Unnamed: 0,text,label
0,things assure suspected yet manners evidently ...,Austen
1,better visit help emma watched fluctuations sp...,Austen
2,colonel campbell moment emma could taken oath ...,Austen
3,piece mention coles sure followed mr elton int...,Austen
4,john lawyer inconvenient poor isabella sadly t...,Austen


In [105]:
#from google.colab import files
df.to_csv('final.csv', index=False)
#files.download('final.csv')

In [94]:
from google.colab import drive
drive.mount('/content/gdrive')

glove_file_path= '/content/gdrive/My Drive/Colab Notebooks/glove.6B/glove.6B.50d.txt'

# Function to load GloVe embeddings into a dictionary
def load_glove_embeddings(file_path):
    embeddings = {}
    with open(file_path, encoding='utf-8') as file:
        for line in file:
            values = line.split()
            word = values[0]
            vector = np.asarray(values[1:], dtype='float32')
            embeddings[word] = vector
    return embeddings

# Load GloVe embeddings into the dictionary
glove_embeddings = load_glove_embeddings(glove_file_path)

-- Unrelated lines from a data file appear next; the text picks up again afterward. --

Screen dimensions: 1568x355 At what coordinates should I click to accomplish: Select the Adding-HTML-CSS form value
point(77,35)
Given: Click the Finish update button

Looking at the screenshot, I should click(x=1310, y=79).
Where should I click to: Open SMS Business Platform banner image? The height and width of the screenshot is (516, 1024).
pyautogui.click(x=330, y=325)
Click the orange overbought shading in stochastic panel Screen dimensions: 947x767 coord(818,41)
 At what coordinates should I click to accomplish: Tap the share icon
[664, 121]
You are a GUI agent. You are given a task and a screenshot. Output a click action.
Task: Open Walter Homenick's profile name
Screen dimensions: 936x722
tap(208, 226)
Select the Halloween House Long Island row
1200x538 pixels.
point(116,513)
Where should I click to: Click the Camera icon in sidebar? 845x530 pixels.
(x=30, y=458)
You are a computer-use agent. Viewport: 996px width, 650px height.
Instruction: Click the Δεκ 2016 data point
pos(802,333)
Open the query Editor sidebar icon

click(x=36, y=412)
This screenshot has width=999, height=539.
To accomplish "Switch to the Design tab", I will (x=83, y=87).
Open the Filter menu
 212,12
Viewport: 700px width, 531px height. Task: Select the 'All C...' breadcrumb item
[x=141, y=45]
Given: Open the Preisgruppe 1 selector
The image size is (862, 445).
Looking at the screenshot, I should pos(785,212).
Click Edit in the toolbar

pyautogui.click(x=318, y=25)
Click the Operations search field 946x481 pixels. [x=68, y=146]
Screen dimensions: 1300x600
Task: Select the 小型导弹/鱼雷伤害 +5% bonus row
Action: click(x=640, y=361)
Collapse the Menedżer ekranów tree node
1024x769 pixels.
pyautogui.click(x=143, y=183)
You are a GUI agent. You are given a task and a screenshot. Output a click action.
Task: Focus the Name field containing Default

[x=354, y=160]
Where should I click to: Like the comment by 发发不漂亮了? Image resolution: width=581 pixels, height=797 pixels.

Drive already mounted at /content/gdrive; to attempt to forcibly remount, call drive.mount("/content/gdrive", force_remount=True).


In [95]:
from sklearn.linear_model import SGDClassifier
from sklearn.neighbors import KNeighborsClassifier
from sklearn.svm import SVC
from sklearn.tree import DecisionTreeClassifier
from sklearn.ensemble import AdaBoostClassifier, RandomForestClassifier
from sklearn.naive_bayes import GaussianNB
from xgboost import XGBClassifier
from sklearn.metrics import (
    accuracy_score,
    precision_score,
    recall_score,
    f1_score,
    roc_auc_score,
)
from sklearn.multiclass import OneVsRestClassifier
from sklearn.multiclass import OneVsOneClassifier
from sklearn.feature_extraction.text import CountVectorizer

In [96]:
model = [
    OneVsRestClassifier(SVC(kernel="linear")),
    OneVsRestClassifier(SVC(kernel="rbf")),
    OneVsRestClassifier(SVC(kernel="poly")),
    RandomForestClassifier(),
    GaussianNB(),
    KNeighborsClassifier(),
    OneVsOneClassifier(SGDClassifier()),
    DecisionTreeClassifier(),
    AdaBoostClassifier(),
    XGBClassifier(random_state=69)
    ]


names = [
    "Linear SVC",
    "Gaussian SVC",
    "Polynomial SVC",
    "RandomForestClassifier",
    "Naive Bayes",
    "KNeighborsClassifier",
    "SGDClassifier",
    "DecisionTreeClassifier",
    "AdaBoostClassifier",
    "XGBClassifier",
]


In [97]:
import numpy as np
from sklearn.model_selection import KFold
from sklearn.preprocessing import OneHotEncoder
from sklearn.metrics import accuracy_score, precision_score, recall_score, f1_score, roc_auc_score
import warnings
warnings.filterwarnings('ignore')

kf = KFold(n_splits=10, shuffle=True, random_state=69)
onehot_encoder = OneHotEncoder(sparse=False, drop='first')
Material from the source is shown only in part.